Today, my careers workload is mainly working on behalf of youth careers agencies in schools, on a day rate (a very bad one!) and private sessions for young people which I charge at rates similar to maths tutoring.
I wouldn't however recommend getting into youth careers as an extra service provision to offer (sorry). This is as many Careers Advisers have been made redundant since 2011 and worse - it is unbelievably badly paid. You also now need a Level 6 (degree) preferably Level 7 (Postgrad) in Careers Guidance and the CDI's QCG.. AND preferably to be on the professional register of the Career Development Institute. All for the princely sum of around a £22K full-time salary.
Does your mum have a masters in Careers Guidance - if so, she will be well placed to provide careers interviewing, diagnostics and job search strategy setting and support during implementation- these are things the consultancies look for.

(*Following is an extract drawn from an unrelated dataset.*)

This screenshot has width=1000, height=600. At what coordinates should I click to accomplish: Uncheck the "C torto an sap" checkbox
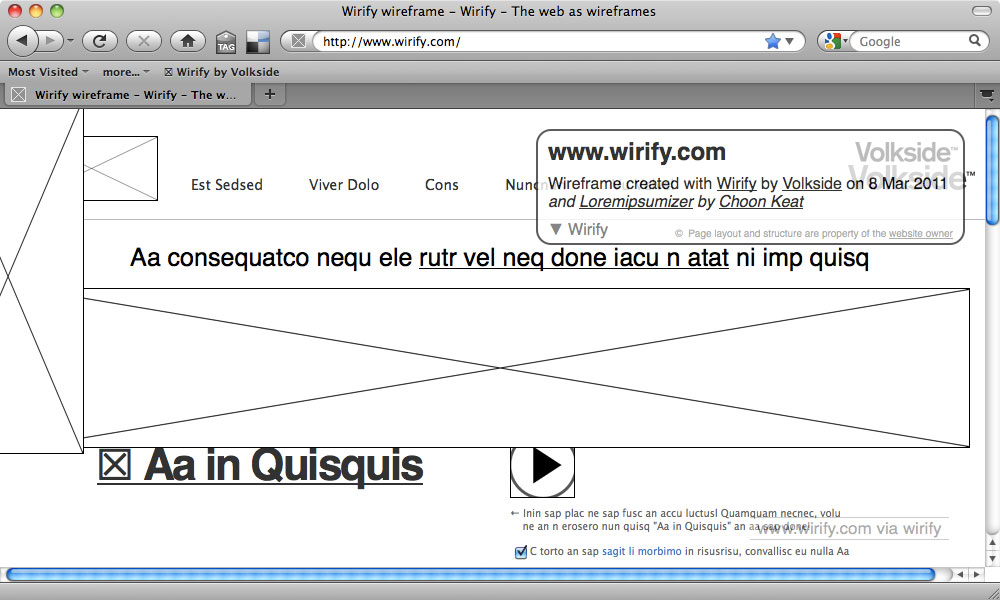pyautogui.click(x=520, y=552)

Consultancies include Capita, Right Management, Penna Consulting, Reed Transitions- there are many more. You do the work, send in invoices and like as not, they'll use an external practise to administer payments - these remove tax at source.
Hope the above helps. x
p.s a good one to consider is working freelance as a careers consultant to those leaving the army - I believe Capita may have won the contract nationally to provide 'outplacement' services - it was with Right Mgmt for many years.